WORCESTER _ The push for a strong mayor form of government has been getting a lot of attention lately, but there is perhaps an equal or greater, though quieter, feeling in the city that the current council-city manager format has worked well and should stay.
Call it the anti-strong mayor movement.
“There are plenty of us out there. I really do think it’s the silent majority,” Gary Vecchio, president of the Shrewsbury Street Neighborhood Association and a participant in the charter reform commission process in the 1980, told the Worcester Herald.
Charter reform in the 1980s kept the Plan E city manager-council setup intact, but made the mayor popularly elected, created district council seats and mandated district representation on boards and commissions.
“Plan E has served us very well. I like the professional management. I like someone at the helm who is a professional manager who knows about finance, someone who knows about development, someone who knows about prioritizing the needs of the city, someone with the management skills to select good department heads,” Vecchio said. “You can’t be assured of getting this from a politician.”
Now, Vecchio alleged, the impetus for replacing the city manager with a powerful elected mayor is coming largely from political consultants who stand to benefit from the fund-raising, electioneering and politicking the four-year mayoral election cycle would spawn.
Indeed, some of those who have been most vocal in calling for the city council to vote a home rule petition – the precursor to a popular vote to change the form of government – are professional political consultants and lobbyists.
Among them: former city councilor Dennis Irish, magazine publisher Paul Giorgio, and Worcester Housing Authority chief, former mayor Ray Mariano, and former state senator Gerard D’Amico.
While some unions have joined a loose coalition of community activists calling for council debate and public discussion about charter change, Vecchio pointed out the most powerful municipal employee unions have stayed out of it, as has Chamber of Commerce CEO and former mayor and lieutenant governor Tim Murray.
Not everyone tipping toward the liberal end of the political spectrum wants to get rid of the city manager system. School Committee member Tracy Novick is among those who want the city manager to stay, and she noted that it would be inconceivable to elect the school superintendent.
“That’s the same thing as a strong mayor,” Novick said. “It’s pretty clear to me that voting someone in to run the operation of a half-a-billion-dollar budget is kind of a mistake.
While Novick acknowledged that some of those calling for a strong mayor are coming from neighborhoods that feel underappreciated – Steve Teasdale, head of the Main South Community Development Corporation is a notable example – she said that dynamic alone is not reason to change a system that has largely worked well.
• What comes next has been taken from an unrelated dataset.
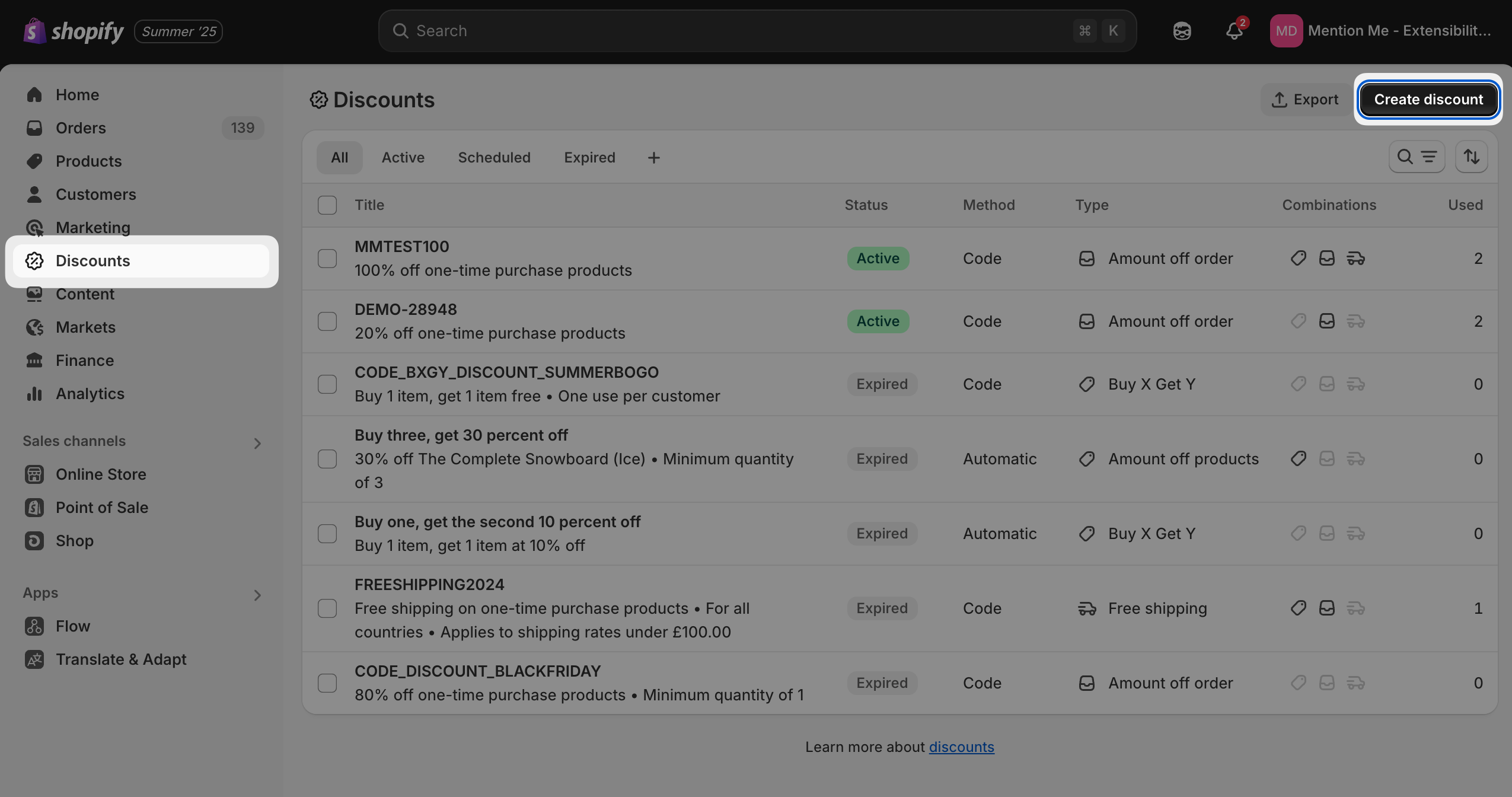1512x797 pixels.
Task: Expand the Apps section chevron
Action: [257, 595]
“I would hope that spending some time in political office can be useful in making voices represented, but it’s not necessarily so good in terms of administration,” she said.
Meanwhile, no formal groups either pro or con have formed, other than the coalition that is only asking for “discussion” of the issue. And it is still unclear whether most strong mayor supporters want the council to push the change through quickly through a home rule vote, or to set up a traditional, elected charter commission that would take two or three years to come up with a proposal for a new governmental system that would then be voted on by the people.
Also unclear is whether Tim Murray, who has remained largely silent on the issue, is behind charter change and would see the mayor’s post as a launching pad for a return to politics. Another factor is the intentions of the current “weak” mayor, Joe Petty, who could be a contender for the strong version of the position, or could be eying the city clerk job that David Rushford is expected to vacate soon by retirement.
Giorgio, in an interview, said he prefers the council home rule route because it is much faster, and could result in the change being put before voters as early as the fall of 2015. To Vecchio and other opponents, though, this approach is akin to ramming through a major transformation of government when the home rule process is clearly meant for uncontroversial changes.
“This is about democracy and empowering neighborhoods, not stupid stuff,” Giorgio said, scoffing at the notion that political consultants are behind the strong mayor push. Strong mayor is a neighborhood government. Plan E is a downtown government.”
Giorgio argued that electing a strong mayor would re-energize local politics and replace the current low voter turnout culture with much higher voter participation because more would be at stake.
Observers on both sides of the issue say the triggers that have sparked strong mayor sentiment are the departure of strong-willed former longtime city manager Mike O’Brien last year and his replacement with caretaker manager Ed Augustus, who will leave in the fall.
O’Brien, who was initially seen as focused on neighborhoods, like his predecessor, Tom Hoover, was increasingly viewed as interested mainly in downtown development and fiscal management and limiting neighborhood and housing activists’ access to city funding.
“Much as I locked horns with Mike O’Brien, he moved the city forward,” said former city councilor Wayne Griffin, another strong mayor opponent.
Griffin, maintained that there is no popular groundswell for charter change, and that it is only the political vacuum left by O’Brien’s exit that has led to the chatter about strong mayor – talk that invariably crops up every decade.
“I don’t see anyone out there getting signatures to put it on the ballot. They just want the council to go out and do it,” Griffin said. “I’m in the community a lot, and the average Joe in the streets is not clamoring for a change in government.”
Griffin noted that even the charter change coalition’s own survey last month showed that most residents want the city manager system to stay.